Arendt’in özgürlük tanımının, batı siyasal düşüncesinde, önce Kant’ın ayırt ettiği sonra da İsaiah Berlin’in açımladığı negatif ve pozitif özgürlük anlayışlarının dışında kaldığı söylenebilir. Berlin’in ortaya koyduğu biçimiyle, negatif özgürlük, müdahalenin olmaması halidir. Hiç kimse benim yaptıklarıma karışmadıkça; zorlama ve engelleme olmaksızın seçimlerimi yapabildiğim oranda, negatif olarak özgürümdür. Pozitif özgürlük ise, müdahalenin olmamasından, başkaları tarafından kendi başına bırakılmaktan daha fazlasını, kişinin kendi benliği üzerinde denetim ya da benlik hâkimiyeti kurmada etkin rol oynamasını gerektirir. Pozitif anlamda özgür olmak, bireyin kendi seçimlerini yapabilmesi ve kendi iradesini gerçekleştirebilmesi anlamına gelir. Yani pozitif özgürlük negatif özgürlükten farklı olarak, kısıtlamadan ya da müdahaleden azade olmak değil, bir şeyler yapabilme özgürlüğüdür. Bu açıdan Berlin, pozitif özgürlüğü, bir anlamda kişinin kendi üzerinde egemenlik sahibi olması olarak tanımlar. Negatif ve pozitif özgürlükçüler arasındaki fark, egemenliğin ya da denetimin negatif özgürlükçüler için birey tarafından, diğerleri içinse kolektif dolayımla uygulanmasıdır. Sonuçta egemen olmak, her iki taraf için de, özgürlüğe giden yolu belirlemektedir.
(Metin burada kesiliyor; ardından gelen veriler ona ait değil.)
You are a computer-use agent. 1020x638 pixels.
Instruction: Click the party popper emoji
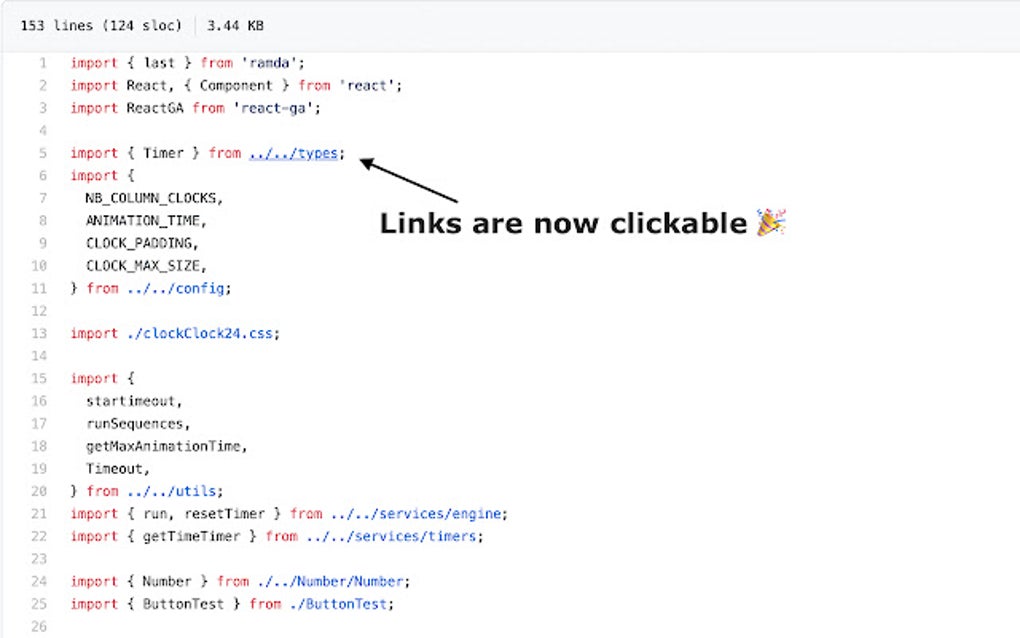tap(772, 222)
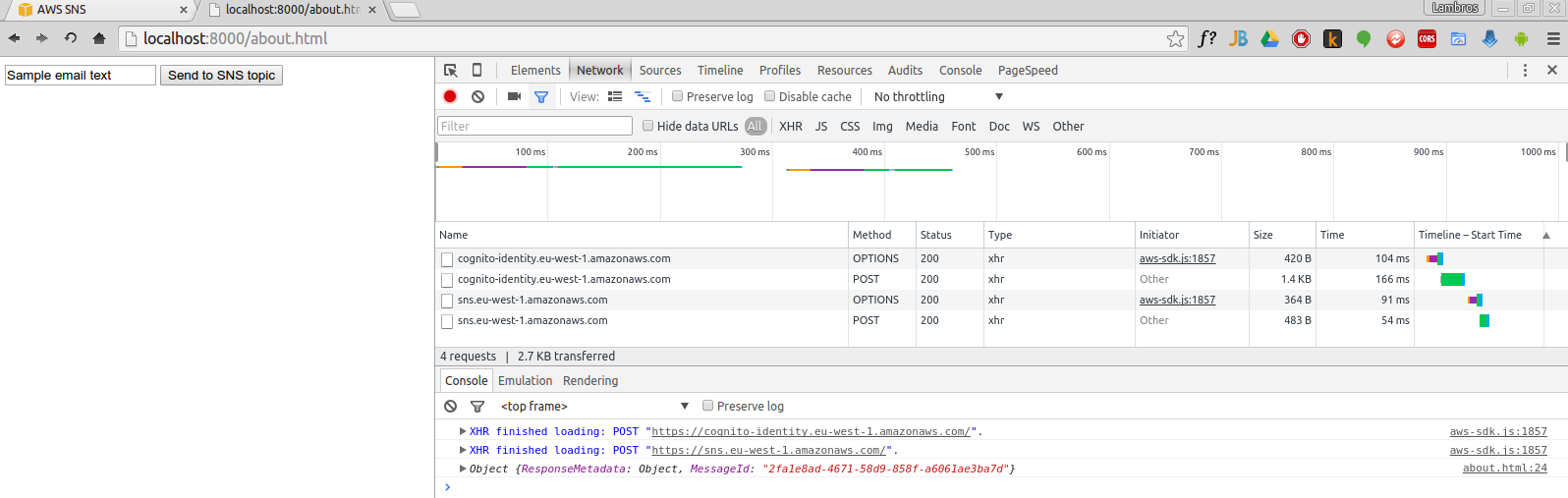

Arendt ise, denetim ve egemenlik içermeyen bir siyasal özgürlük anlayışı geliştirmekte, özgürlüğü insanın iradi olarak bir eylem yapması şeklinde tanımlamaktadır. Eylemde bulunma halini ise, başka insanların varlığına bağlı olarak, bireysel değil, kamusal bir faaliyetin içinde bulunmak şeklinde düşünmektedir. Dolayısıyla Arendt için özgürlük, ne negatif özgürlük taraftarlarının savunduğu gibi bireysel kısıtlamaların olmaması demektir, ne de pozitif özgürlük taraftarlarının iddia ettiği gibi kişinin arzularını denetleme iradesine sahip olmak anlamına gelir. Ona göre özgürlük, insanların birlikte hareket edip, ortak bir dünya, yani kamusal bir alan oluşturdukları zaman ortaya çıkan, bu alanda gerçekleştirilen eylemlere bağlı olarak da sonuçları öngörülemez ve denetlenemez olan bir olguya tekabül eder.